Mahal memang.  Namun bila anaknya cemerlang….. ga usah kuatir…., kalau nasib mujur mudah untuk mendapatkan bea siswa dari  Foundation ternama disini.
Alternatif lain ? banyak teman teman disini, mengirim anaknya kuliah ke Malaysia, Australia dan Kanada yang relatif sedikit miring biayanya di banding kuliah di Qatar.
Mau yang paling ringan?  Kembali ke Indonesia ambil S1 dan baru ambil S2 diluar negeri …… tapi ….. ada tapinya …….. , sayang sekali mereka belepotan bahasa Indonesianya.  Dijamin ga lulus test tertulis dan wawancara dalam bahasa Indonesia !
Lulus kelas 12, dapat sertifikat GSE-O level, lulus kelas 13 dapat bacaloriate Certificate atau GSE-A level,  artinya langsung masuk Uni tanpa embel embel harus menjalani kelas persiapan atau kelas matrikulasi.
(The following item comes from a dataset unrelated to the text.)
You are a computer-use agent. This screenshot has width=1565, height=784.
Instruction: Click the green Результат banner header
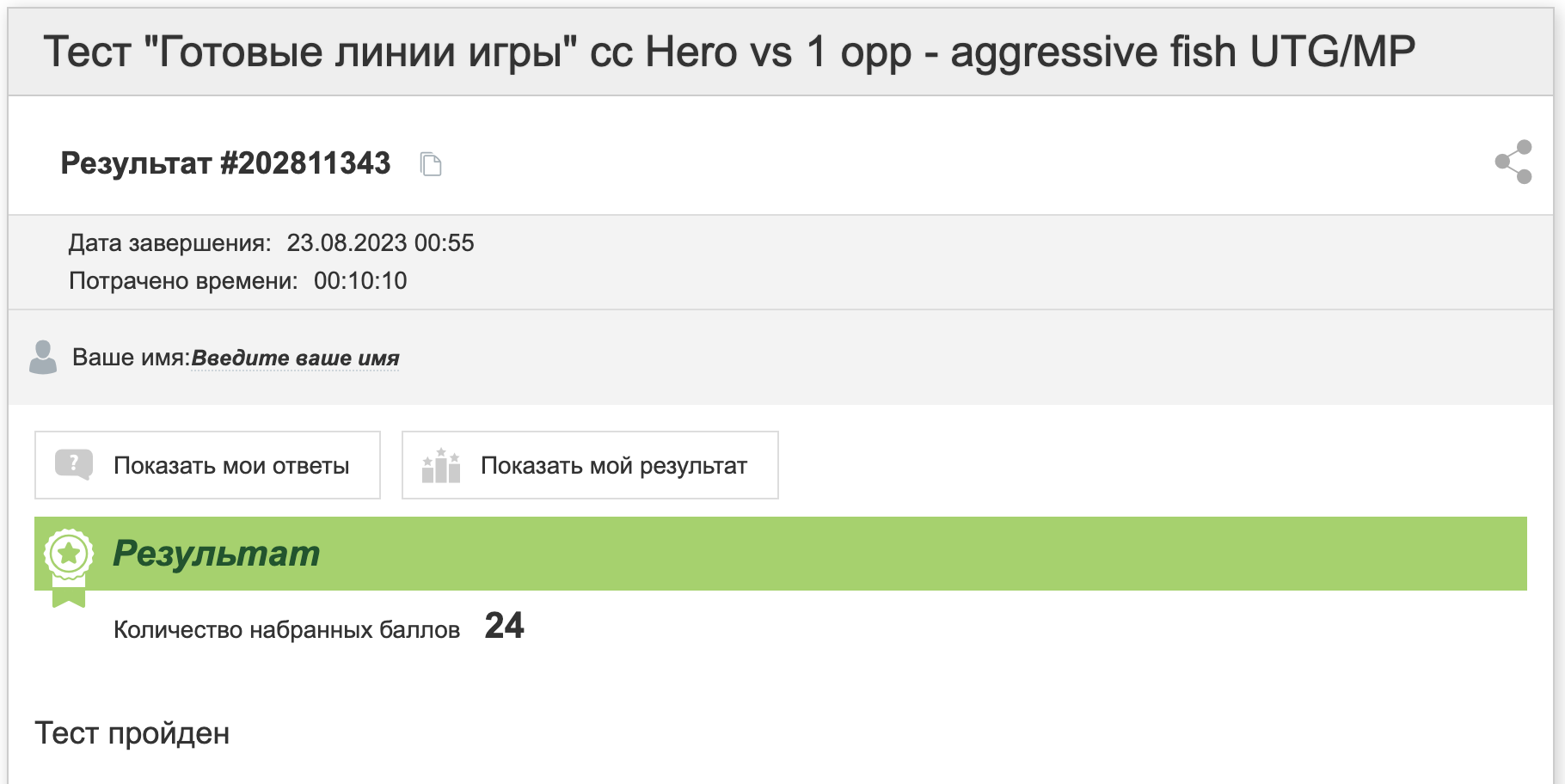781,554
Maaf, jangan tanya soal pelajaran kewarganegaraan  atawa Pancasila,  mereka ga tahu sama sekali, kendati mereka jago dalam hal etika, teori kepatutan, positif thinking,  wawasan dan  tentu saja…  dalam hal  meringkas essay ……atau membuat makalah.
So, jalan tengahnya …. Sebagian teman teman mengirim anaknya kuliah di Malaysia…. dan tetap cas-cis-cus ber-inggris ria. Toh kalau sudah lulus, umumnya ga kembali ke Indonesia , kerja di rantau, tentu saja.
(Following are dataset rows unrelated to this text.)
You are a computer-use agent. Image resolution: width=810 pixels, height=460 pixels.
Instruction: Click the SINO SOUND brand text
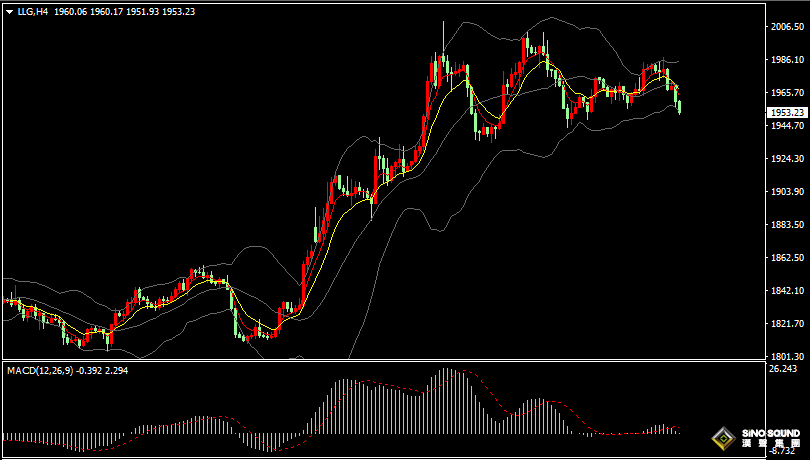coord(769,433)
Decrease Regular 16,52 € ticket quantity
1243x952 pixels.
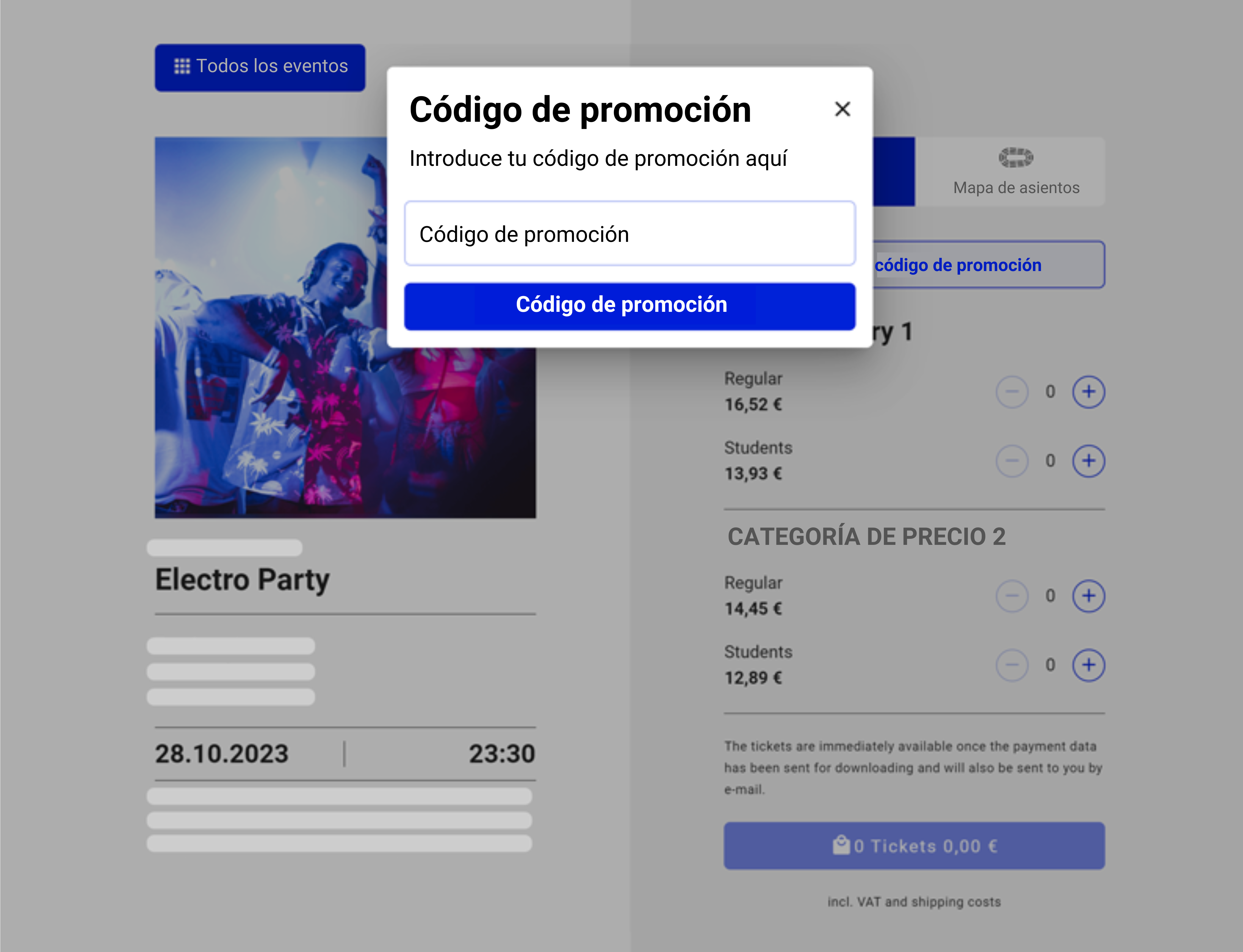click(x=1012, y=391)
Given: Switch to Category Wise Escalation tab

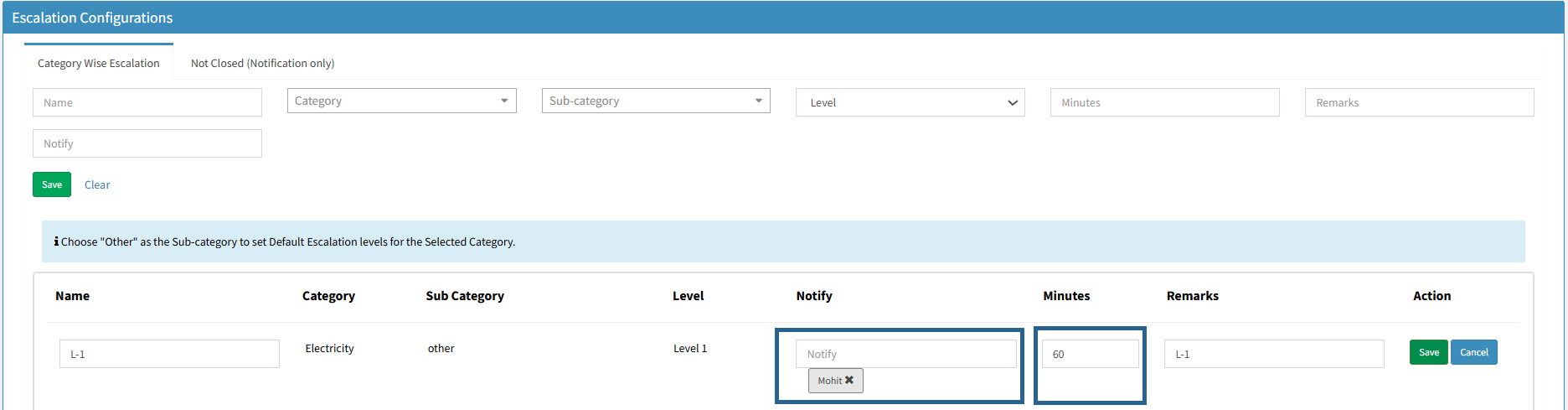Looking at the screenshot, I should 98,63.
Lho ? ya………. alasan klasik,  pengin kompetensi dihargai dengan numerasi yang layak dan wajar !. Agar biaya sekolah cepat kembali modal…….. seperti pedagang asongan aja ya J
Seorang teman lama, ketiga anaknya sekolah di Aussy sampai  menggondol  S2. Setelah lulus,  dengan semangat nasionalisme yang tinggi, pulang kampung ke Indonesia….., kerja….. namun hanya bertahan  6 bulan kerja di Jakarta.   Dengan green card yang diperoleh saat kuliah dulu,  kembali ke Aussy, kerja dan akhirnya menetap di sana.
Alasannya,   tak tahan dengan birokrasi yang nyelimet, plus numerasi yang tak cukup buat hidup  ”layak” sebulan di belantara Jakarta.
Bermodalkan pendidikan dan green card ditangan, bila catatan pribeadi bersih, untuk enjiner “hanya”  perlu 2 tahun lagi mukim disana, sudah elijibel untuk minta WN.
Celakanya, begitu dapat WN, eh malah kena wajib militer  dan  dikirim ke medan perang perangan, Iraq.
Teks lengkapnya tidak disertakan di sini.